DBpedia Blog

Linked Data projects at the Vrije Universiteit Amsterdam Network Institute


DBpedia Member Features – Last year we gave DBpedia members the chance to present special products, tools and applications on the DBpedia blog. We have already published several posts in which our members provided unique insights. This week we will continue with the Network Institute (NI) of VU Amsterdam. They will introduce the NI Academy Assistants programme for bright young master students. Have fun while reading!

by Victor de Boer

The Network Institute of VU Amsterdam is an interdisciplinary and cross-faculty institute that studies the interaction between digital technology and society, in other words the Digital Society. Within the VU, it is a central player in realizing the VU’s Connected World research agenda. As such, the Network Institute supports the sharing of knowledge on the Web therefore is one of the partner members of DBpedia.

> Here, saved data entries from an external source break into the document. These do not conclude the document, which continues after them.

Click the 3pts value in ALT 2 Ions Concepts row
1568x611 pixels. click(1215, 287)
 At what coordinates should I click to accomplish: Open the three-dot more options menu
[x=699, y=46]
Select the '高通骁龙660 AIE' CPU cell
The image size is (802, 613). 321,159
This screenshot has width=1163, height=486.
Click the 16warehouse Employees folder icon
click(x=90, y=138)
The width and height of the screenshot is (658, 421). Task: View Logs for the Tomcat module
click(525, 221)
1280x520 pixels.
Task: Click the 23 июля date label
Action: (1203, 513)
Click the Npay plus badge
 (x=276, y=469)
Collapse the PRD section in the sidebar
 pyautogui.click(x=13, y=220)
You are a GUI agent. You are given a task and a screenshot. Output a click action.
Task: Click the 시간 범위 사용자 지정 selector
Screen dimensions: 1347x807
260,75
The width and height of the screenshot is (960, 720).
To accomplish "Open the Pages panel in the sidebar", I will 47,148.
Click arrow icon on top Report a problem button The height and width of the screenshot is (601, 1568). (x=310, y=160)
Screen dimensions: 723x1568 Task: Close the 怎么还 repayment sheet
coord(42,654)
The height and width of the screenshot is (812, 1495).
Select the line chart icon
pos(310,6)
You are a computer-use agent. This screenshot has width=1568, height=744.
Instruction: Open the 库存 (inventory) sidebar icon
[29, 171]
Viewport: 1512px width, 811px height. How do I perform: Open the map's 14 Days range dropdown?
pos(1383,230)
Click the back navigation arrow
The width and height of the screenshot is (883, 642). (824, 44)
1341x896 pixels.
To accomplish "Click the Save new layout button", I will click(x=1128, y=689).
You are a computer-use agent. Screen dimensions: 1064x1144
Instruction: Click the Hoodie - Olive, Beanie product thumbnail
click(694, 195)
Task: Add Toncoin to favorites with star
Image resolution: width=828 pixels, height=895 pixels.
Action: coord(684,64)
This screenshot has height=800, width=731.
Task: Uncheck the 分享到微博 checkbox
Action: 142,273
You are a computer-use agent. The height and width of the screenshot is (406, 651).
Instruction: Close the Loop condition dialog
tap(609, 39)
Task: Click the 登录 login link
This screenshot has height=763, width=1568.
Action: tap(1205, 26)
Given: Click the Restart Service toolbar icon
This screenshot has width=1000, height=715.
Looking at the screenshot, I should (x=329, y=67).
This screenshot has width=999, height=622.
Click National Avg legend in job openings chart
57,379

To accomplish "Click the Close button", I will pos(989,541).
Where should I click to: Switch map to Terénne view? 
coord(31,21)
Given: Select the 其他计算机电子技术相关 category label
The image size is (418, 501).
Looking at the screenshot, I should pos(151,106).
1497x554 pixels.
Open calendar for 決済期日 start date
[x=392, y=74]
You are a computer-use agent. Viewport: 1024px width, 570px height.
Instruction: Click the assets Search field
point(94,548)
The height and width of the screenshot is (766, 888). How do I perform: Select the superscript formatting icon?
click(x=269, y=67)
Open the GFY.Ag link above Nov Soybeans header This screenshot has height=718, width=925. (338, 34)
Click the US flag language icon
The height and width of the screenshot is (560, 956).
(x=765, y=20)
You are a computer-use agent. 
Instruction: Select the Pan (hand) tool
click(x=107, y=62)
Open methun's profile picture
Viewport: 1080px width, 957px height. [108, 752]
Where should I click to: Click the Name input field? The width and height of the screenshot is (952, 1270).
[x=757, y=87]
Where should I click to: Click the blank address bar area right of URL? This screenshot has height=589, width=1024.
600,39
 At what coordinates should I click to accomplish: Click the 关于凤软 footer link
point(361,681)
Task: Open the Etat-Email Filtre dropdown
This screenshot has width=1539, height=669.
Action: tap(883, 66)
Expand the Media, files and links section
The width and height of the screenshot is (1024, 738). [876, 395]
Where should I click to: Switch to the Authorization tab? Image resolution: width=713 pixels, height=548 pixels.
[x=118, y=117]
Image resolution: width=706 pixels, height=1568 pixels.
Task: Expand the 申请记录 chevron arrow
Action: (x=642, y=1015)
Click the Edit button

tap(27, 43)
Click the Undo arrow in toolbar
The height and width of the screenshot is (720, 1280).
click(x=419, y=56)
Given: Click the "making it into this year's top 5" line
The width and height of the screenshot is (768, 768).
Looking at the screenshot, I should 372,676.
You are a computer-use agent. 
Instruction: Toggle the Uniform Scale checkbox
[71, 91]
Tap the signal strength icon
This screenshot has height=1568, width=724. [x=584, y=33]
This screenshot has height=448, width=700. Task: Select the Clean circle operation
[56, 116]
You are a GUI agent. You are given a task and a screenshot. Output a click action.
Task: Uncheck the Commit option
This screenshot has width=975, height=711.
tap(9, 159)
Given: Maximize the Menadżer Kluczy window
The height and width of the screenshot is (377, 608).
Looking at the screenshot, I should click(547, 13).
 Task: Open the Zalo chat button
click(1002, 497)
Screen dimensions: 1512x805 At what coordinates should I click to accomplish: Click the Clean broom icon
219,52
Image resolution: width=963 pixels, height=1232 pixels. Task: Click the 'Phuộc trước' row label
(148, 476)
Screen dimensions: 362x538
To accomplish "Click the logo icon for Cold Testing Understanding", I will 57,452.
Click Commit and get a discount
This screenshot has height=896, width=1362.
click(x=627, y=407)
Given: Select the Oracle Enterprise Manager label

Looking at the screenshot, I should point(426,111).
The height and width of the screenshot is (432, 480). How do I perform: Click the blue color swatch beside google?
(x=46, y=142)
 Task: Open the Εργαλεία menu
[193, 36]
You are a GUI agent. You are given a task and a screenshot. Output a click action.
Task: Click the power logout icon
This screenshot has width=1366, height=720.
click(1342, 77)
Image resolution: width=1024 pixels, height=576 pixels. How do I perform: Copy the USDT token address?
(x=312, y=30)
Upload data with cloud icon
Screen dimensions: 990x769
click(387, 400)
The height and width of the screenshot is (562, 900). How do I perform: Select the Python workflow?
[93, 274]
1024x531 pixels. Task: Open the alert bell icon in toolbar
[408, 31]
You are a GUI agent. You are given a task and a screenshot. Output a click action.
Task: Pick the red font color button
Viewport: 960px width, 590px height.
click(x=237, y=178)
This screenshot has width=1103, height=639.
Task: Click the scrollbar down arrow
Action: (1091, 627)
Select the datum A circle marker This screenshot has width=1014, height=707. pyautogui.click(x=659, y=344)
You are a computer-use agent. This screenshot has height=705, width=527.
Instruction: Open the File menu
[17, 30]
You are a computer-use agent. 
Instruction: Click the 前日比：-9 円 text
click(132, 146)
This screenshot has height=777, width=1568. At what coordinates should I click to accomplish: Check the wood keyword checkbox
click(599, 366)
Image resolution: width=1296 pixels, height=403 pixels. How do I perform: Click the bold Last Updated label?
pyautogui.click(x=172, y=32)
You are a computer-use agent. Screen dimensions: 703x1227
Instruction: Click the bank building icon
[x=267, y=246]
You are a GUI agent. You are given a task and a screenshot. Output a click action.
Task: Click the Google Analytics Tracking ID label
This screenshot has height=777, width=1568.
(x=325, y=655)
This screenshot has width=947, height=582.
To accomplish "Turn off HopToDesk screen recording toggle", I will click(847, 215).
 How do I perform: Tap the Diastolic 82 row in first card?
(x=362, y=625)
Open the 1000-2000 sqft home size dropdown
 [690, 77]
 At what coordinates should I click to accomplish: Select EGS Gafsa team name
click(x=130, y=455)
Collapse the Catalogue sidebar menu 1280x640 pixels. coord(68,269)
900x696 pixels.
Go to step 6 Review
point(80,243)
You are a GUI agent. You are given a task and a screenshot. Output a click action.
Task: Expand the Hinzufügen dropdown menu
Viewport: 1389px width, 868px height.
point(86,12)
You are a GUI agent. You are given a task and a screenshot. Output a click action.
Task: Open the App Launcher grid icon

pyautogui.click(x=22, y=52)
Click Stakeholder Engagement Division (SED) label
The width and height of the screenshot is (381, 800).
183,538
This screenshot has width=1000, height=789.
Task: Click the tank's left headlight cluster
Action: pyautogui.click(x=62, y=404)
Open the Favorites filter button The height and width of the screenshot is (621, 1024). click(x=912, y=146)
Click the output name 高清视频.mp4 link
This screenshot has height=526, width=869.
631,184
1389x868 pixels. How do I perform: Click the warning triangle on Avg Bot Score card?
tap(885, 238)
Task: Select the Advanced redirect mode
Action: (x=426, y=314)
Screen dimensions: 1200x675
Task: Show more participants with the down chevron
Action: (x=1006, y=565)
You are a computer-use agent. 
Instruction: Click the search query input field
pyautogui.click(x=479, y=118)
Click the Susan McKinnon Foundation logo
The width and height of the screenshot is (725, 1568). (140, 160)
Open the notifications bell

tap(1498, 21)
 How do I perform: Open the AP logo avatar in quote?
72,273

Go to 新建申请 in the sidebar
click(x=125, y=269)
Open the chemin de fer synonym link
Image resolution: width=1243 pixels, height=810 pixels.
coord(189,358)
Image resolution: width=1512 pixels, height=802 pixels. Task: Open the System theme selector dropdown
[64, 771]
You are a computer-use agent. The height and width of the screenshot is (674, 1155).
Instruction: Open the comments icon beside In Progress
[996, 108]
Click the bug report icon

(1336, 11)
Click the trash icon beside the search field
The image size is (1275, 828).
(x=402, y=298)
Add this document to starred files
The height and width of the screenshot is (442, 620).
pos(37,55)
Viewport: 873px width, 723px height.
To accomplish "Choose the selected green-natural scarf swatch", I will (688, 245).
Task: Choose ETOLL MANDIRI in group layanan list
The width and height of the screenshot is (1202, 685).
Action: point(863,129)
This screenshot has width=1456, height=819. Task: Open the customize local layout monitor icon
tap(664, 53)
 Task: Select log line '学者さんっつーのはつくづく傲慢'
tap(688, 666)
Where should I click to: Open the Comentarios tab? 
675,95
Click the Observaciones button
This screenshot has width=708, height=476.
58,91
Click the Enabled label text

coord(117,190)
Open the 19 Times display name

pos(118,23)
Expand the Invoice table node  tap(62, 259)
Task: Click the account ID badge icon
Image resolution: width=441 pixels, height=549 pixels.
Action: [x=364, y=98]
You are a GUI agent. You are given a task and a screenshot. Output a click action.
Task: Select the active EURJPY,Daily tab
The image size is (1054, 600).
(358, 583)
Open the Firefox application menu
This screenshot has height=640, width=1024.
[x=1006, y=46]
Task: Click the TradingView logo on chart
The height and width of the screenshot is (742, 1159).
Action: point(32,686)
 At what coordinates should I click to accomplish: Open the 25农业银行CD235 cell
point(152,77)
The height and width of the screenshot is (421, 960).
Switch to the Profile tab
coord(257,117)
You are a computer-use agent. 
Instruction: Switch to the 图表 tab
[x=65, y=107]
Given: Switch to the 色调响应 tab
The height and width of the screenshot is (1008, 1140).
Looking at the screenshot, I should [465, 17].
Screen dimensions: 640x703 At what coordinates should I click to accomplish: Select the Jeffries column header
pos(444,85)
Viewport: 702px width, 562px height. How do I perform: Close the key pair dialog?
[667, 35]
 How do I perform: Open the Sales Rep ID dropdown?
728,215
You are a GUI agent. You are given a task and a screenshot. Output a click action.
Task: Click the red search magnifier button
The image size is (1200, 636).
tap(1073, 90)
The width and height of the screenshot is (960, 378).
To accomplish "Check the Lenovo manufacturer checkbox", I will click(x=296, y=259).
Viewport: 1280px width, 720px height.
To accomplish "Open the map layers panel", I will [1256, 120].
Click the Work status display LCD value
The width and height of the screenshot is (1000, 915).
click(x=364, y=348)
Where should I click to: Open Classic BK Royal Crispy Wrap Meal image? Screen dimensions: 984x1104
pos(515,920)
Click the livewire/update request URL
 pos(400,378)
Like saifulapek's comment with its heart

Network Institute Academy Assistant (NIAA)  

Through a variety of activities, many VU researchers have benefited from their Network Institute-based collaborations, and the institute has introduced interdisciplinary research work to a generation of young VU scholars. One of the ways through which this is organized is through the NI Academy Assistants programme. With the Network Institute Academy Assistant (NIAA) program the Network Institute aims to interest bright young master students for conducting scientific research and pursuing an academic career. The program brings together scientists from different disciplines; every project combines methods & themes from informatics, social sciences and/or humanities. For each project, 2 or 3 student research assistants work together. Since 2010, several projects have included a Semantic Web or Linked Data component and several directly used or reflected on DBpedia information. We would like to showcase a selection here:

The Network Institute Academy Assistants programme supports interdisciplinary research on the topic of the Connected World


In the INVENiT project, which ran in 2014, researchers and students from VU’s computer science and history faculties collaborated on connecting the image database and metadata of the Rijksmuseum with bibliographical data of STCN – Short Title Catalogue of the Netherlands (1550-1800), thereby improving information retrieval for humanities researchers. As humanities researchers depend on the efficiency and effectiveness of the search functionality provided in various cultural heritage collections online (e.g. images, videos and textual material), such links drastically can improve their work. This project combined crowdsourcing, linked data and knowledge engineering with research into methodology. 

Academy Assistant Cristina Bucur of the INVENiT project showing a picture bible (Cristina is now a PhD student at VU)

Linked Art Provenance 

One other example of a digital humanities project was the Linked Art Provenance project. The goal of this endeavour was to support art-historical provenance research, with methods that automatically integrate information from heterogeneous sources. Art provenance regards the changes in ownership over time of artworks, involving actors, events and places. It is an important source of information for  researchers interested in the history of collections. In this project, the researchers collaborated on developing a provenance identification and processing workflow, which incorporated Linked Data principles. This workflow was validated in a case study around an auction (1804), during which the paintings from the former collection of Pieter Cornelis van Leyden (1732-1788) was dispersed.

Network Institute

Interoperable Linguistic Corpora

A more recent project was “Provenance-Aware Methods for the Interoperability of Linguistic Corpora”. The project addresses the interoperability between existing corpora with a case study on event annotated corpora and by creating a new, more interoperable representation of this data in the form of nanopublications. We demonstrate how linguistic annotations from separate corpora can be merged through a similar format to thereby make annotation content simultaneously accessible. The process for developing the nanopublications is described, and SPARQL queries are performed to extract interesting content from the new representations. The queries show that information of multiple corpora can now be retrieved more easily and effectively with the automated interoperability of the information of different corpora in a uniform data format.

Connected Knowledge

These are just three examples of a great many projects supported through the Network Institute Academy Assistants programme since 2010. A connected world needs connected knowledge and therefore we look forward to more collaboration with the Semantic Web and Linked Data community and DBpedia in specific. 

A big thank you to the Network Institute, especially Victor de Boer for presenting their innovative programme.